版权声明:本文为博主原创文章,未经博主允许不得转载。 https://blog.csdn.net/u010168781/article/details/90201472
1、问题描述
dlib官方使用resnet训练人脸识别,训练了300万的数据,网络参数保存在dlib_face_recognition_resnet_model_v1.dat中。
测试中识别lfw数据时,准确率能达到99.13%,但是在识别自己的数据时,准确率有点低,想在此基础上使用自己的数据经行微调。
经过一番瞎搞,最终失败了(本人是个AI小白)。
2、原因分析
原因是训练网络和测试网络不一样,dlib_face_recognition_resnet_model_v1.dat中保存的是测试网络的序列化参数。
训练网络和测试网络的代码实现如下
template <template <int,template<typename>class,int,typename> class block, int N, template<typename>class BN, typename SUBNET>
using residual = add_prev1<block<N,BN,1,tag1<SUBNET>>>;
template <template <int,template<typename>class,int,typename> class block, int N, template<typename>class BN, typename SUBNET>
using residual_down = add_prev2<avg_pool<2,2,2,2,skip1<tag2<block<N,BN,2,tag1<SUBNET>>>>>>;
template <int N, template <typename> class BN, int stride, typename SUBNET>
using block = BN<con<N,3,3,1,1,relu<BN<con<N,3,3,stride,stride,SUBNET>>>>>;
template <int N, typename SUBNET> using res = relu<residual<block,N,bn_con,SUBNET>>;
template <int N, typename SUBNET> using ares = relu<residual<block,N,affine,SUBNET>>;
template <int N, typename SUBNET> using res_down = relu<residual_down<block,N,bn_con,SUBNET>>;
template <int N, typename SUBNET> using ares_down = relu<residual_down<block,N,affine,SUBNET>>;
// ----------------------------------------------------------------------------------------
template <typename SUBNET> using level0 = res_down<256,SUBNET>;
template <typename SUBNET> using level1 = res<256,res<256,res_down<256,SUBNET>>>;
template <typename SUBNET> using level2 = res<128,res<128,res_down<128,SUBNET>>>;
template <typename SUBNET> using level3 = res<64,res<64,res<64,res_down<64,SUBNET>>>>;
template <typename SUBNET> using level4 = res<32,res<32,res<32,SUBNET>>>;
template <typename SUBNET> using alevel0 = ares_down<256,SUBNET>;
template <typename SUBNET> using alevel1 = ares<256,ares<256,ares_down<256,SUBNET>>>;
template <typename SUBNET> using alevel2 = ares<128,ares<128,ares_down<128,SUBNET>>>;
template <typename SUBNET> using alevel3 = ares<64,ares<64,ares<64,ares_down<64,SUBNET>>>>;
template <typename SUBNET> using alevel4 = ares<32,ares<32,ares<32,SUBNET>>>;
// training network type
using net_type = loss_metric<fc_no_bias<128,avg_pool_everything<
level0<
level1<
level2<
level3<
level4<
max_pool<3,3,2,2,relu<bn_con<con<32,7,7,2,2,
input_rgb_image
>>>>>>>>>>>>;
// testing network type (replaced batch normalization with fixed affine transforms)

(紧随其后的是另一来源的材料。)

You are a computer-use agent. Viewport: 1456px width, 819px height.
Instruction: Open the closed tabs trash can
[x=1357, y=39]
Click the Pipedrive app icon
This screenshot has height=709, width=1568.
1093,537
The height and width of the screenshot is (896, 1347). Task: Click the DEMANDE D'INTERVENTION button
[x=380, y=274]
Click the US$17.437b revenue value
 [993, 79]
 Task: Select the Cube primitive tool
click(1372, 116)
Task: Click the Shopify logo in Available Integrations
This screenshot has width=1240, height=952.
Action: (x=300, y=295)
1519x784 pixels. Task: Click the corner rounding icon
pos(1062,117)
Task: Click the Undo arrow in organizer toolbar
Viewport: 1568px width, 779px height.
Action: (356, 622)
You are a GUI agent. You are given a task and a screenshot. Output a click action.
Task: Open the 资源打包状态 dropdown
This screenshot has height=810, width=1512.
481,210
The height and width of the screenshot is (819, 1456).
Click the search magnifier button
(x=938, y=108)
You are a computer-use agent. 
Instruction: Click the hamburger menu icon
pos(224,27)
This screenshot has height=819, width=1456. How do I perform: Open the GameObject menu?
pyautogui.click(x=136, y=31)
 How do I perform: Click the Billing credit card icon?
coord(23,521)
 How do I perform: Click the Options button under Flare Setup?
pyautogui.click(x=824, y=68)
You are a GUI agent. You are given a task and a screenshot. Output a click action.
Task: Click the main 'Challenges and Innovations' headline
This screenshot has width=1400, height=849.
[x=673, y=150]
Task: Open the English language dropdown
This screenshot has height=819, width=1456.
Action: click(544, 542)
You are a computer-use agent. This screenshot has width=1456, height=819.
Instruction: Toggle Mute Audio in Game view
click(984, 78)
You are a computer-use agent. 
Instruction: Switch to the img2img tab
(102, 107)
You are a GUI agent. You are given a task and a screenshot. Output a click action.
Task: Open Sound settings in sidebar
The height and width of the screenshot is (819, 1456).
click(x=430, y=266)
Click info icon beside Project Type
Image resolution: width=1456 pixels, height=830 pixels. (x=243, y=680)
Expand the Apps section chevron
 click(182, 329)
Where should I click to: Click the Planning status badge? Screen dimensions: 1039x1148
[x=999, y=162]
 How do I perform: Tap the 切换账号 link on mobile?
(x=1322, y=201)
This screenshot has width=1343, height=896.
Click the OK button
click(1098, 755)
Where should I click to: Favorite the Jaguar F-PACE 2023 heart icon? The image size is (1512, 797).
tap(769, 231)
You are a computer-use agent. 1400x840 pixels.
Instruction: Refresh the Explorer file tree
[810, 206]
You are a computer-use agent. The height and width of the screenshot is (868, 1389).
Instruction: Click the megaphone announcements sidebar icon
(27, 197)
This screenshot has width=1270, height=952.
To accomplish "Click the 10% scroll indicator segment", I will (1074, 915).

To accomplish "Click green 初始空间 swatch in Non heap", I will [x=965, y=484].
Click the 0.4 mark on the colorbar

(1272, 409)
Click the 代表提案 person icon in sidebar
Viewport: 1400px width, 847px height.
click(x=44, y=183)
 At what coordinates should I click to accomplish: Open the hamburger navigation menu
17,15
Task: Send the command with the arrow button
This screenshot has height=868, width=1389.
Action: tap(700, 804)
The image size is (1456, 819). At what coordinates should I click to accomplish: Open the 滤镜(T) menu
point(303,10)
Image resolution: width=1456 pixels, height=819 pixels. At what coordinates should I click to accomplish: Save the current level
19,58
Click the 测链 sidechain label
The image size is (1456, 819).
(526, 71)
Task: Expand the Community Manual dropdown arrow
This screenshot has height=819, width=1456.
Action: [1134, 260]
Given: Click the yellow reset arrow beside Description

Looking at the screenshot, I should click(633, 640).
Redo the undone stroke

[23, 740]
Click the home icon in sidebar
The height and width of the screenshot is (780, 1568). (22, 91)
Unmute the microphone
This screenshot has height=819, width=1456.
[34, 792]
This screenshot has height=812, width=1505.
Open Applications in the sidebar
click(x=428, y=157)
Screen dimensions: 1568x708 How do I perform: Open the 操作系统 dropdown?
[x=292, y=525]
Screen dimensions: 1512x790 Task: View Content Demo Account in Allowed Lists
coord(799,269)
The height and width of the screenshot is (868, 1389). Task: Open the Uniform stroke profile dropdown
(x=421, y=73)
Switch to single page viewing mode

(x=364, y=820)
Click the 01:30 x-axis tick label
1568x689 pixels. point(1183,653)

using anet_type = loss_metric<fc_no_bias<128,avg_pool_everything<
alevel0<
alevel1<
alevel2<
alevel3<
alevel4<
max_pool<3,3,2,2,relu<affine<con<32,7,7,2,2,
input_rgb_image
>>>>>>>>>>>>;
训练网络net_type和测试网络anet_type的主要却别是,affine代替了bn_con(用固定仿射变换代替批量标准化)
如果将dlib_face_recognition_resnet_model_v1.dat并行化到net_type上运行时会报错,然后崩溃
terminate called after throwing an instance of 'dlib::serialization_error'
what(): An error occurred while trying to read the first object from the file dlib_face_recognition_resnet_model_v1.dat.
ERROR: Unexpected version 'affine_' found while deserializing dlib::bn_.
Aborted (core dumped)
从错误打印可以看出dlib_face_recognition_resnet_model_v1.dat中保存的是affine_,即测试网络。
在dlib官方demo:dnn_metric_learning_on_images_ex.cpp中有
anet_type testing_net = net;
说明 训练网络net_type 可以自动转换成 测试网络anet_type
原因是dlib源码中有bn_转affine_的代码
class affine_
{
public:
template <
layer_mode bnmode
>
affine_(
const bn_<bnmode>& item
)
...
将dlib_face_recognition_resnet_model_v1.dat并行化到测试网络anet_type上可以正常运行,如果能将测试网络anet_type转化成训练网络net_type,就可以实现了。
本人小白,还没有找到方法。。。